I immediately had to start my week in the night shift which starts at ten in the evening until six in the morning the following day. Good thing, I had someone with me to help as I was supposed to handle twice the number of patients that you can count in one hand. I didn’t find it hard to find my game up and running. I was only out for a couple of months, so nobody really thought that I had to be oriented to the area once more.
I knew what was coming since I still had to work in the same department as I had before (in my case, I work at the Surgery Department), so I knew that it wasn’t going to be a particularly easy-going or pleasant shift (when you work in the government hospital of a third world country, it’s never easy-going – ok, maybe once in a while it is). More often than not, you have someone under your watch dying on you. Trust me, after a fair few deaths under your shift, you cease to feel this ache in your chest whenever you hear the cries of sorrow of those who were left behind. I’m not an unfeeling human being, but this is the nature of our work. We see sick and dying people eight hours a day, five days a week. As the saying goes, “Life goes on…” It might sound harsh, but that’s life for us.

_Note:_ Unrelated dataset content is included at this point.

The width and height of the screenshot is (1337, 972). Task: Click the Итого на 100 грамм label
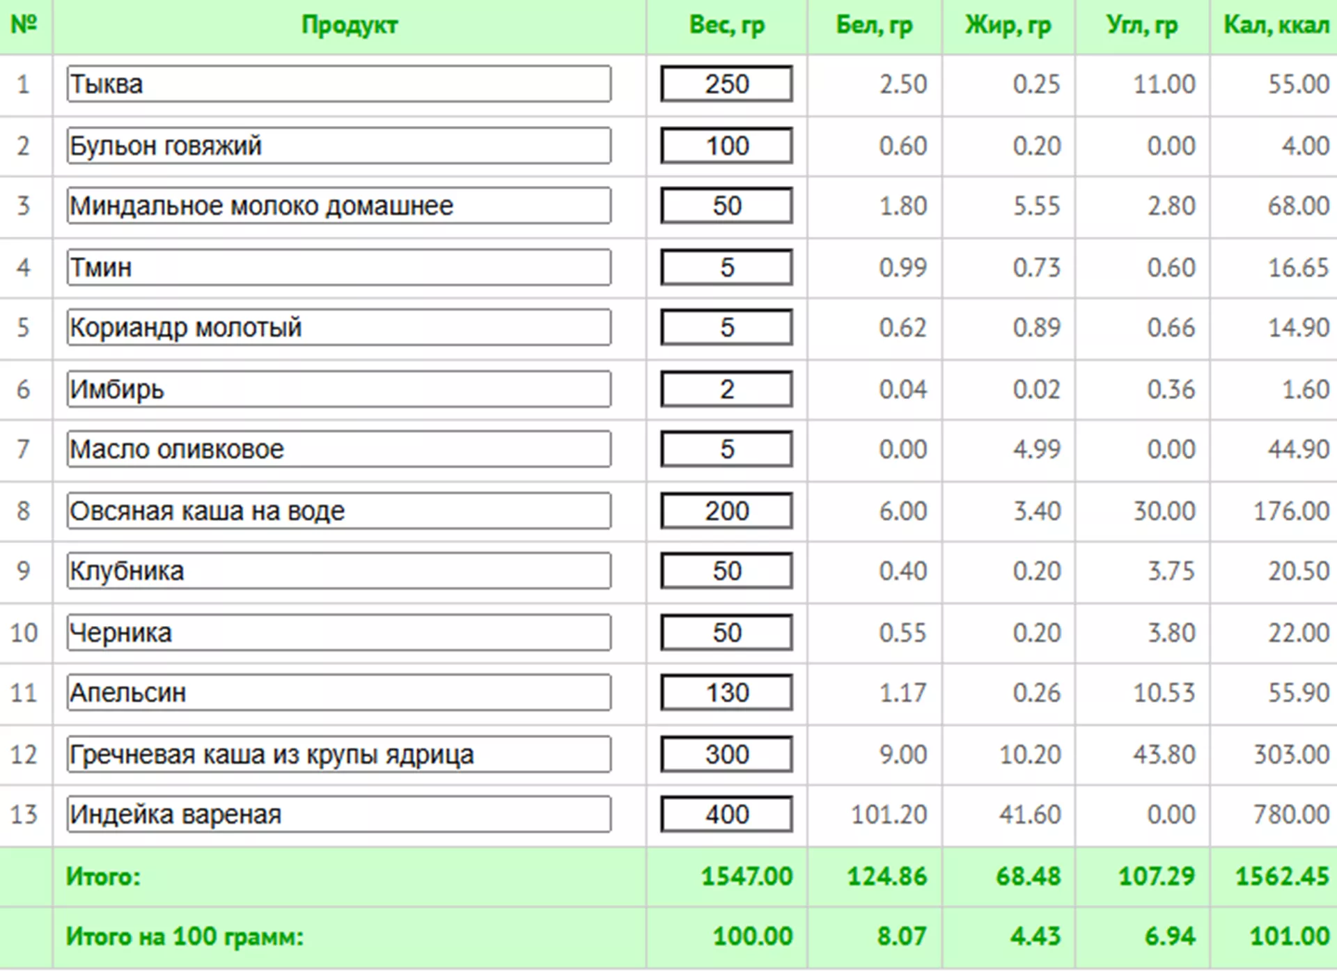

I don’t mean to introduce you to the gloomy reality of my world, but despite the morose feeling, I was pleasantly surprised.
Life has given me a fair few pleasantries to give me hope that, in the future, I will be happy, not that I intend to not be.
I found out that I missed people. I missed how I was with them. When I’m with my colleagues, I am an easy-going person, not particularly hard to please. And as hard as I tried to deny it, I also missed doing my job. I missed doing my responsibilities that are entailed in my title – I’m talking about the R.N. title.
I was even more pleasantly surprised to know that people missed me, too. I didn’t realize that. I thought I was insignificant enough for people to forget after a couple of months away.
At the end of my first shift back, I was happy. I didn’t expect to be. I was excited even, to go back to work again.
As I look back, I ask myself why I felt that way. Working in a hospital with more patients than one person could ever handle would normally translate to stress, frustration and disappointment to myself.
But then, I figured, at the end of the day, all you really need to think about is the people you have around you. If they’re almost just like you, usually calm, collected with enough sense of humor to keep you up all night. Then there’s really no need to worry.